Output the data below verbatim, line for line, with no changes.
#### Excerpted data
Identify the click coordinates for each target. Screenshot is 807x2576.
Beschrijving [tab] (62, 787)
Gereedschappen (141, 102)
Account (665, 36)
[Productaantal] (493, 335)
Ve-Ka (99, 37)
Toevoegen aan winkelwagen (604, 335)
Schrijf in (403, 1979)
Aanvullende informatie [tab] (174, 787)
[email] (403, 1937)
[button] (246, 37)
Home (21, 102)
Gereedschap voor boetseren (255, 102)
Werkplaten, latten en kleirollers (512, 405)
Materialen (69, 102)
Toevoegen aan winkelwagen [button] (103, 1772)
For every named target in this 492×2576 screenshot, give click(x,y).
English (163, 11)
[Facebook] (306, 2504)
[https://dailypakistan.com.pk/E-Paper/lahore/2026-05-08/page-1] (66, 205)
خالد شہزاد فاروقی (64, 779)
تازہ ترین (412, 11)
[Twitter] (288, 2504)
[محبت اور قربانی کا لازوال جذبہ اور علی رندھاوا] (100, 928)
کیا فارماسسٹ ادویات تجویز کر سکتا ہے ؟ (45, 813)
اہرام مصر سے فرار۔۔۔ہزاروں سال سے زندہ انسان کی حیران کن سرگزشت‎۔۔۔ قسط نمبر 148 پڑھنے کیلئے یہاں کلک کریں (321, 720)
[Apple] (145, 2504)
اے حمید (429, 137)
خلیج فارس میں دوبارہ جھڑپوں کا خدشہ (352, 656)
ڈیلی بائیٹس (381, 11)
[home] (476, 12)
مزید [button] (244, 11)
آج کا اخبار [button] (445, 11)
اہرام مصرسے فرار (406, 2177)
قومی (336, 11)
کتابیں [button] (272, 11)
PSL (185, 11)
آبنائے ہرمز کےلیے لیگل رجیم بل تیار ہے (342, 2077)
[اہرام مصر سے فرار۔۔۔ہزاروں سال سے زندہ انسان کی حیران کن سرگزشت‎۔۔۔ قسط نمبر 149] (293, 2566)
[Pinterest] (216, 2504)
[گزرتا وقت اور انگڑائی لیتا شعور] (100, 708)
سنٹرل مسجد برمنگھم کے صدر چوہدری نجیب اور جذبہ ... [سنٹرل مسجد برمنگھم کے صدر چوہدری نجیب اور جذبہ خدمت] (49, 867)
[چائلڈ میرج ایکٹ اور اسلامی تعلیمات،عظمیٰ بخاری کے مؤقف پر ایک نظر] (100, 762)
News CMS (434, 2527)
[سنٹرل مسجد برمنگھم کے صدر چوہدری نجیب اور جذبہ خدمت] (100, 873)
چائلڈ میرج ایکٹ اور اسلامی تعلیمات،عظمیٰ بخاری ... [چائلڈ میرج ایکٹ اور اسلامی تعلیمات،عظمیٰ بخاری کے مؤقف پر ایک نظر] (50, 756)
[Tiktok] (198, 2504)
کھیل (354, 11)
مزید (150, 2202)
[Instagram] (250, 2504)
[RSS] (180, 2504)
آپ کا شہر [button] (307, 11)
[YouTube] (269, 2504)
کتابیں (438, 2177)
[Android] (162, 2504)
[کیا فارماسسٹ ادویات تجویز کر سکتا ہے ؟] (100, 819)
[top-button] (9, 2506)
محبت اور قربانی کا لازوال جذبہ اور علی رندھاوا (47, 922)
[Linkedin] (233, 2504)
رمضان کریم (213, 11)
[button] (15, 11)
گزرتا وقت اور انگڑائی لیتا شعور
########
▶ The answer
Identify the click coordinates for each target. Screenshot is 807x2576.
Beschrijving [tab] (62, 787)
Gereedschappen (141, 102)
Account (665, 36)
[Productaantal] (493, 335)
Ve-Ka (99, 37)
Toevoegen aan winkelwagen (604, 335)
Schrijf in (403, 1979)
Aanvullende informatie [tab] (174, 787)
[email] (403, 1937)
[button] (246, 37)
Home (21, 102)
Gereedschap voor boetseren (255, 102)
Werkplaten, latten en kleirollers (512, 405)
Materialen (69, 102)
Toevoegen aan winkelwagen [button] (103, 1772)
For every named target in this 492×2576 screenshot, give click(x,y).
English (163, 11)
[Facebook] (306, 2504)
[https://dailypakistan.com.pk/E-Paper/lahore/2026-05-08/page-1] (66, 205)
خالد شہزاد فاروقی (64, 779)
تازہ ترین (412, 11)
[Twitter] (288, 2504)
[محبت اور قربانی کا لازوال جذبہ اور علی رندھاوا] (100, 928)
کیا فارماسسٹ ادویات تجویز کر سکتا ہے ؟ (45, 813)
اہرام مصر سے فرار۔۔۔ہزاروں سال سے زندہ انسان کی حیران کن سرگزشت‎۔۔۔ قسط نمبر 148 پڑھنے کیلئے یہاں کلک کریں (321, 720)
[Apple] (145, 2504)
اے حمید (429, 137)
خلیج فارس میں دوبارہ جھڑپوں کا خدشہ (352, 656)
ڈیلی بائیٹس (381, 11)
[home] (476, 12)
مزید [button] (244, 11)
آج کا اخبار [button] (445, 11)
اہرام مصرسے فرار (406, 2177)
قومی (336, 11)
کتابیں [button] (272, 11)
PSL (185, 11)
آبنائے ہرمز کےلیے لیگل رجیم بل تیار ہے (342, 2077)
[اہرام مصر سے فرار۔۔۔ہزاروں سال سے زندہ انسان کی حیران کن سرگزشت‎۔۔۔ قسط نمبر 149] (293, 2566)
[Pinterest] (216, 2504)
[گزرتا وقت اور انگڑائی لیتا شعور] (100, 708)
سنٹرل مسجد برمنگھم کے صدر چوہدری نجیب اور جذبہ ... [سنٹرل مسجد برمنگھم کے صدر چوہدری نجیب اور جذبہ خدمت] (49, 867)
[چائلڈ میرج ایکٹ اور اسلامی تعلیمات،عظمیٰ بخاری کے مؤقف پر ایک نظر] (100, 762)
News CMS (434, 2527)
[سنٹرل مسجد برمنگھم کے صدر چوہدری نجیب اور جذبہ خدمت] (100, 873)
چائلڈ میرج ایکٹ اور اسلامی تعلیمات،عظمیٰ بخاری ... [چائلڈ میرج ایکٹ اور اسلامی تعلیمات،عظمیٰ بخاری کے مؤقف پر ایک نظر] (50, 756)
[Tiktok] (198, 2504)
کھیل (354, 11)
مزید (150, 2202)
[Instagram] (250, 2504)
[RSS] (180, 2504)
آپ کا شہر [button] (307, 11)
[YouTube] (269, 2504)
کتابیں (438, 2177)
[Android] (162, 2504)
[کیا فارماسسٹ ادویات تجویز کر سکتا ہے ؟] (100, 819)
[top-button] (9, 2506)
محبت اور قربانی کا لازوال جذبہ اور علی رندھاوا (47, 922)
[Linkedin] (233, 2504)
رمضان کریم (213, 11)
[button] (15, 11)
گزرتا وقت اور انگڑائی لیتا شعور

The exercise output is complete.